HOUSTON, Jan. 11 -- Chinese community in Houston on Saturday held a forum to voice their condemnation and concern over Japanese Prime Minister Shinzo Abe's recent visit to the war-linked Yasukuni shrine, calling his move "provocative" and "dangerous."
Houston, the fourth largest American city, is home to a large Chinese community estimated in hundreds of thousands. Representatives of some Chinese groups and organizations gathered Saturday at the Chinese Civic Center in Houston to attend a forum titled "Japan's rightist tendency and its impact on Asia-Pacific security."

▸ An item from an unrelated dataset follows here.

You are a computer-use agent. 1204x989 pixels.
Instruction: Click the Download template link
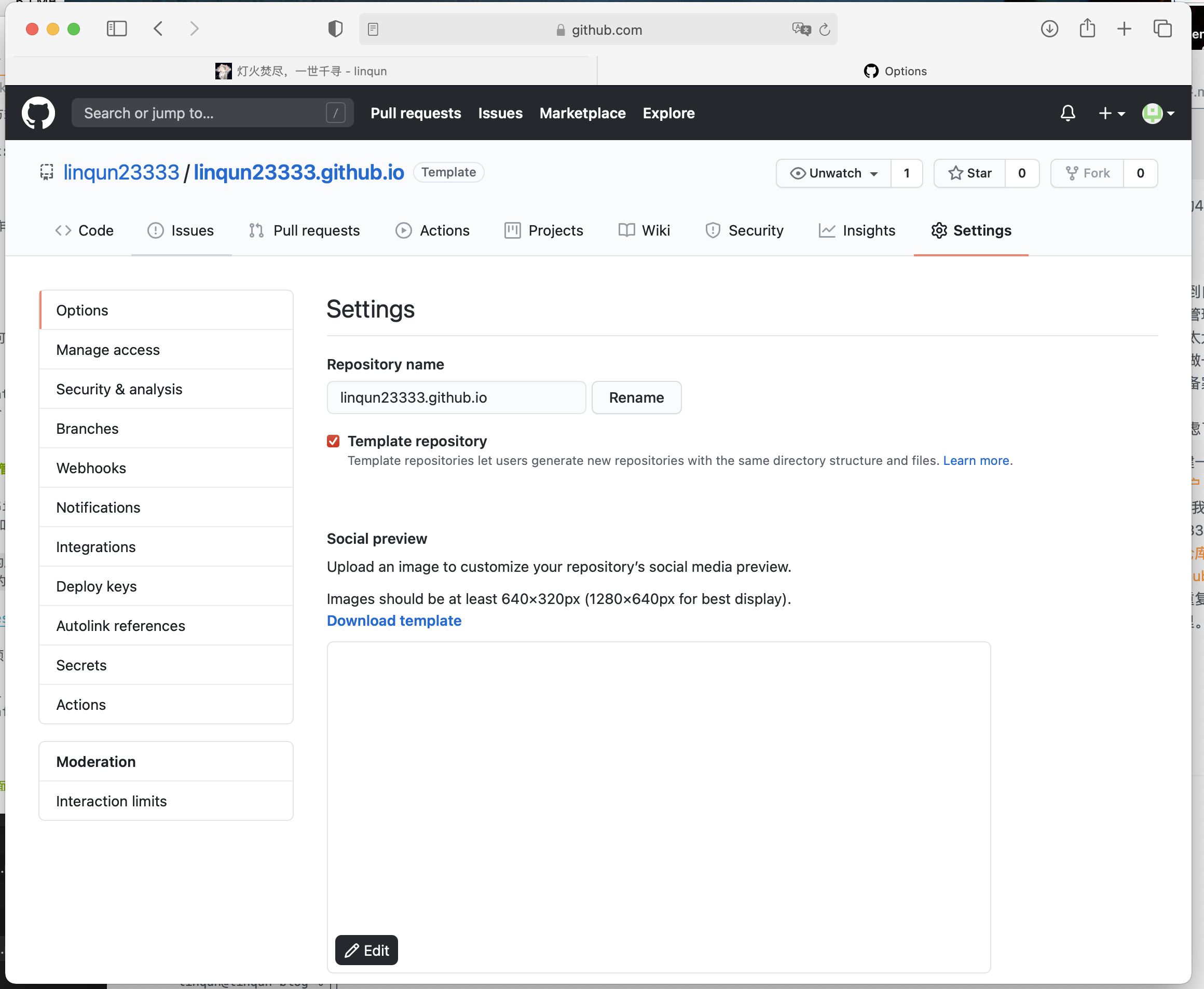(x=394, y=621)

Xie Keping, chairman of the Chinese Civic Center, said at the forum the right-wing political forces in Japan and their recent move sent worrying signals to the world. Abe's shrine homage was seen as an unrepentant view of Japan's wartime aggression and a flagrant challenge to the world order established after the World War II (WWII), Xie said.
The provocative move not only imperils regional stability in Asia, but also raises alarm to world peace, he added, calling on the international community, including the United States, to stand up against Abe's shrine visit to uphold justice and peace.
Other participants also vented their worry over the Japanese government's rightist tendency and a possible revival of Japan's militarism.
Chinese community in other U.S. cities have held similar activities or demonstrated outside Japanese embassies and consulates to protest against Abe's provocative shrine visit.
On Dec. 26, Abe visited the Yasukuni shrine that honors Japan's war dead including 14 Class-A convicted war criminals of WWII despite strong opposition from neighboring countries including China and South Korea, triggering worldwide criticism and condemnation.
The U.S. government expressed disappointment over the visit, saying the action would exacerbate tensions with Japan's neighbors.